We're still on topic?

[QUOTE=nerdster409;45545171]We're still on topic?[/QUOTE] I don't even know what they're talking about to tell if it is or not.

Found an article that explains, what we were talking about: [url]http://www.lecture-notes.co.uk/susskind/quantum-entanglements/lecture-2/quantum-states/[/url] Don't know, if it has connection to the OP, but I pressume there is big connection.

[QUOTE=DowntownTiger;45539318]so... what are the practical effects of this?[/QUOTE] There's always someone asking this in every single fucking thread about scientific findings. I'm sure there's a specific circle in hell for you.

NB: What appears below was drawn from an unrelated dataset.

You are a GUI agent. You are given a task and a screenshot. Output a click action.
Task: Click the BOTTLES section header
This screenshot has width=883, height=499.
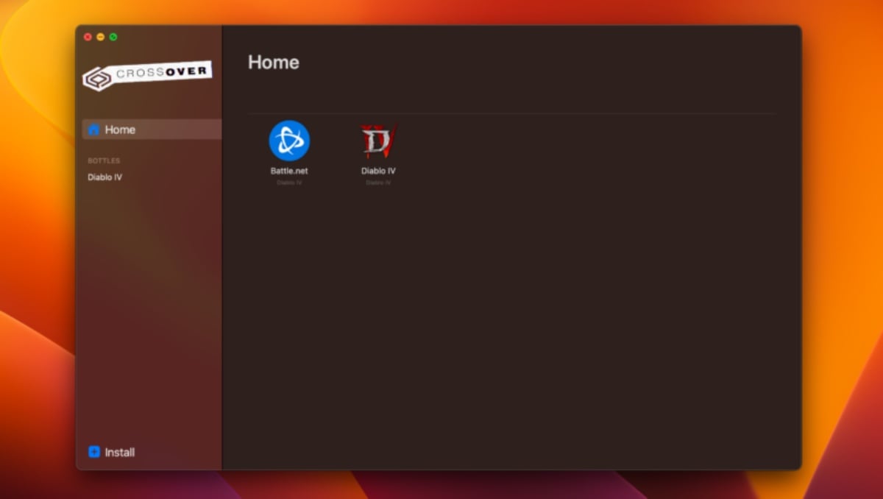coord(104,160)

[QUOTE=paul simon;45549150]There's always someone asking this in every single fucking thread about scientific findings. I'm sure there's a specific circle in hell for you.[/QUOTE] I think that is pretty legitimate question, I too am interested, what does this finding enables / what doors opens for us?

read about this in NewScientist, shits pretty cash, but i'm not entirely too sure on what doors it opens up for us research wise

Here's a reddit post about how this is much less interesting than the article says, just to crush some dreams: [url]http://www.reddit.com/r/Physics/comments/2c2k1o/quantum_cheshire_cat_observed/cjbju7y[/url]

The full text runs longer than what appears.